Si estás cansado de obras de thriller fragmentadas
La primera recomendación para este drama sería para aquellos espectadores que disfrutan más de diseccionar la psicología de los personajes que de adivinar al criminal. Aunque hay giros en la trama, el verdadero peso radica en el proceso de seguir '¿por qué esta persona llegó a tomar tal decisión?'. Al alternar entre las perspectivas de Cha Su-yeol y Jeong I-shin, en algún momento experimentarás la confusión de no saber de qué lado estás viendo esta historia. Aquellos que disfrutan de esa confusión encontrarán que 'Mantis: La salida del asesino' les dejará una impresión duradera. Este viaje que transita entre el bien y el mal, como una cinta de Moebius, ofrece una experiencia intelectual que va más allá del simple entretenimiento.
Para aquellos interesados en el oscuro lado de la sociedad coreana, especialmente en cómo la familia, la religión y la indiferencia institucional empujan a las personas a un rincón, esta obra es una buena elección. A medida que avanzan los episodios, se superponen varios incidentes que realmente ocurren en nuestra sociedad, más allá de un simple thriller criminal. Para algunos, será un espejo incómodo, pero precisamente esa incomodidad lo convierte en una experiencia de visualización más significativa.
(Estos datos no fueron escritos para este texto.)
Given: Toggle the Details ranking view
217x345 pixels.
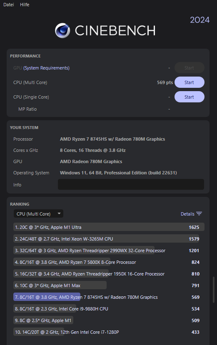Looking at the screenshot, I should point(191,214).
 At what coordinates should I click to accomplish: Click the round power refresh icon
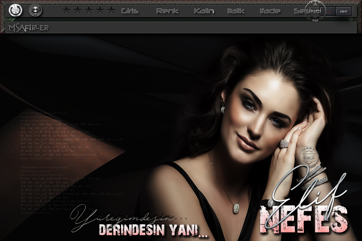pyautogui.click(x=15, y=10)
Como dijo Oscar Wilde, "es ridículo enojarse con un espejo por ser feo". Este drama es un espejo que refleja la fea realidad de nuestra sociedad.
Finalmente, para los espectadores que priorizan el placer de ver actuaciones intensas, la tensión que crean Go Hyun-jung y Jang Dong-yoon es razón suficiente para ver este drama. Una es un monstruo atrapado en prisión, asumiendo la responsabilidad de la violencia que ya ha cometido, y el otro es un detective que aún no ha cruzado la línea, pero que puede pisar esa línea en cualquier momento. En las escenas donde ambos se sientan frente a frente, intercambiando miradas, se concentra la máxima densidad y frialdad que el género de thriller puede ofrecer. Es como la versión coreana de la escena en la que Al Pacino y Robert De Niro se encuentran en un café en 'Heat'. Un enfrentamiento más tenso que un tiroteo, incluso sin armas.
Al final, la pregunta "¿existe un demonio aparte, o todos llevamos un poco dentro?" resonará en tu mente. Y una pregunta aún más aterradora sigue. "¿Es el monstruo quien lo creó, o somos todos nosotros quienes lo ignoramos?" 'Mantis: La salida del asesino' nos enfrenta a esta incómoda pregunta. Podemos huir o enfrentarla. La elección es del espectador. Sin embargo, una cosa es segura. Después de ver este drama, será difícil clasificar al monstruo simplemente como 'anormal'. Y eso es el legado más valioso que esta obra deja.